Revolution in material research: the secret of the temperature stable alloy

Revolution in material research: the secret of the temperature stable alloy

Vienna, Österreich - A groundbreaking progress in material research could revolutionize the high-tech industry. Researchers at the Vienna University of Technology, together with the Beijing University of Technology, have developed a new metal alloy, the pyrochlor magnet, which has almost no thermal expansion. This is particularly important because typical materials in temperature changes, such as the metal of the Eiffel Tower, which can expand by up to 15 cm in summer, often cause problems. According to Dr. Sergii Khmelevskyi from the Vienna Scientific Cluster (VSC) has successfully compensated for this avoidable thermal expansion through targeted material combinations, which leads to remarkable stability, such as Ingenieur.de reported.
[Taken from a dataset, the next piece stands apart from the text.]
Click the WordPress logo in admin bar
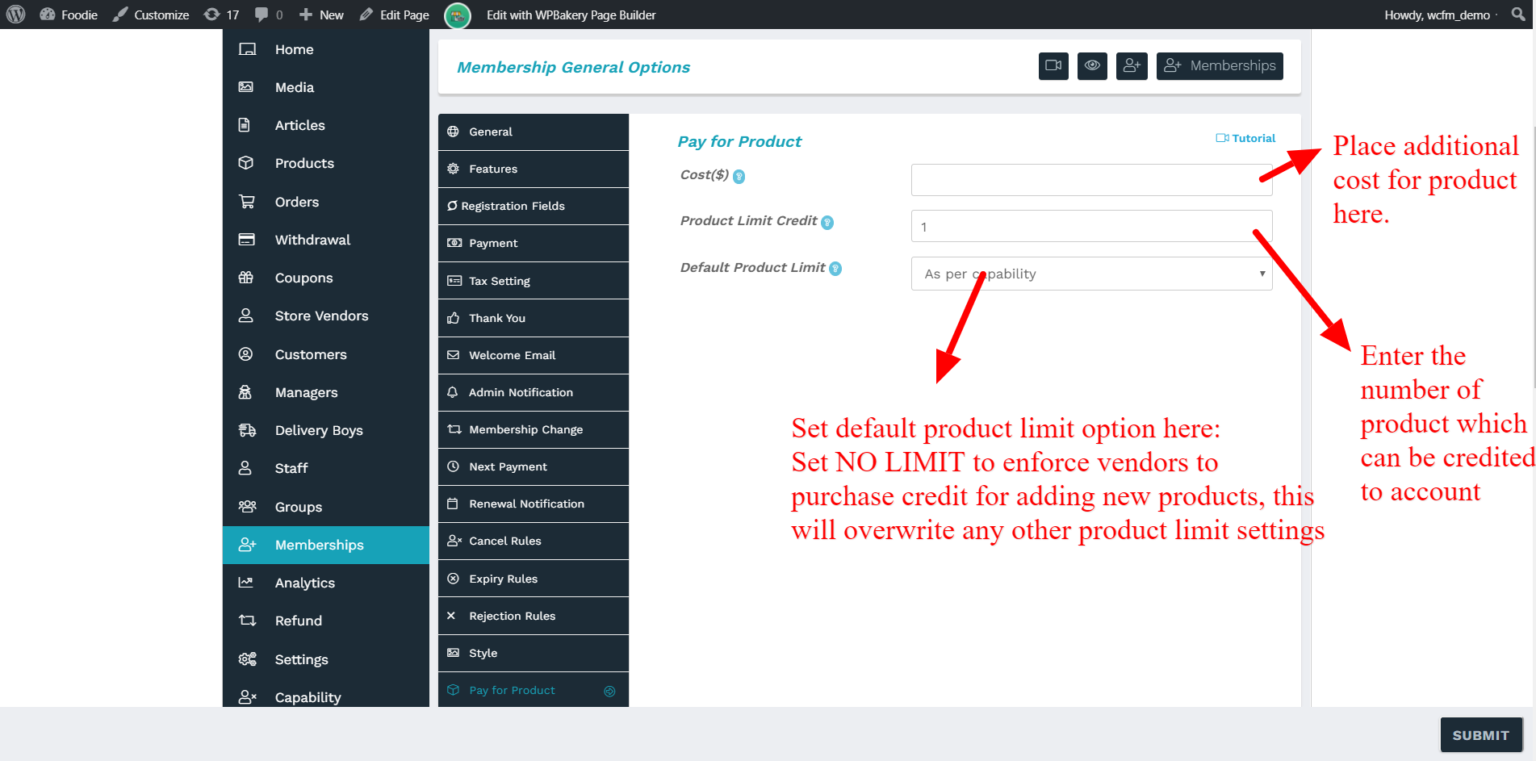This screenshot has height=761, width=1536. pos(16,15)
The newly developed alloy consists of zirconium, niob, iron and cobalt and shows almost no extent over a temperature range from minus 270 to plus 150 degrees Celsius. The researchers used complex computer simulations to understand the so-called Invar effect and to explain the special properties of the new material. The behavior of electrons within the alloy changes with the temperature, which means that the material contracts and the thermal expansion is almost completely compensated for. These findings, similar to the work already published in 2023 in the "Journal of Physical Chemistry C", form the basis for future developments in material technology, such as "https://www.vienna.at/forscher-der-wien-för-fur-raumfahrt/9196549"> vienna.at

unique properties and areas of application

The irregular grid structure of the pyrochlor magnets enables a differentiated reaction to temperature changes within the material, which leads to its special stability. The researchers see enormous potential for this innovative magnet in several high-tech applications, especially in aerospace technology, high-precision measurement technology and in electronic components, which place high demands on thermal stability. The ability to practically not deform itself under extreme temperature fluctuations could significantly influence the future development of these technologies.